Mrs. Kelley doesn’t look well as she nervously bites her lip, thinking quietly to herself. I don’t know why she’s reacting this way. Maybe she’s scared like I first was. “Does your Mom know about this?”
Mom was the one who told me about the Sandman. Most of what I know came from her. When she wasn’t always working, and when her juice didn’t make her tired. She told me stories of Grandpa’s obsession with a mysterious man who came at night, leaving trails of sand wherever he went. It started with my Grandfather, who was the first to hear him. Then it was Dad, before he died. I was only a year old, so I don’t remember him, but Mom told me the stories. Of how dad would wake up in the morning and talk about how the Sandman walked outside their room, leaving grains of sand on the floor. I wonder if he saw the crows, too. But after he died, the Sandman left. And Mom doesn’t like to talk about him.
But he’s back now. And he’s walking outside my room this time.
“Milo?” my teacher says, bringing me back from my trance. I got too distracted by the question, which happens more than I want it to. "Does your mom know about the Sandman?" Mrs. Kelley asks again.
I think about all the times I’ve tried to tell Mom about the Sandman. But she gets upset when I bring him up. Tells me that she never wants to hear about the Sandman again. Uncertain of my answer, I shake my head. “Well, maybe it would be a good idea to bring it up to her. And if you feel like talking more, the school counselor’s office is right next to the library.
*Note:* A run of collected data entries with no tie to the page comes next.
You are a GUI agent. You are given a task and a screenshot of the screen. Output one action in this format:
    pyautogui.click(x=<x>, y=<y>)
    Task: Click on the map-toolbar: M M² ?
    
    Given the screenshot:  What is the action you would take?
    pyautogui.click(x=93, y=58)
Maybe you’re just having some bad dreams, that’s all.”
I thank my new teacher, finally leaving the classroom. I know better than to bring it up to Mom, and I have no interest in talking to Mr. Rogers, the school counselor. The last time I spoke to him, I didn’t understand half the things he was saying. The whole half hour, I squirmed in my seat, begging time to run faster.
And Mrs. Kelley doesn't know that I’ve never had a dream before, so that has to mean the Sandman is real. Because I don’t dream.
I don’t know how.
I walk the entire block to my house, running the last stretch of sidewalk until I get to the long, red brick house that has four doors. Two for the apartments upstairs and two for the apartments below. I run up the metal stairs to the upper left door, pulling off my backpack to look for the door key. It’s cooler inside, the hot sun already making me sweat uncomfortably, and I quickly strip off my shoes and leave them by the door. With no homework, I run to the TV and turn the channel to Cartoon Network, the Three Bare Bears lighting up the screen.
I scoot around our old tan couch and enter the kitchen, opening the fridge to look for one of my apple juice bottles. I’m only supposed to use them for lunches, but I’m hot and thirsty, and water is boring to drink. The light in the fridge hisses and flickers, nearly dying out, and I quickly grab what I want and close it. With my juice, I sit on the floor in front of the screen and watch. A few times, I glance behind me to the hallway that leads to my bedroom, and Mom's. Each time, a small part of me hopes to see something.
The bigger part is afraid that I actually will.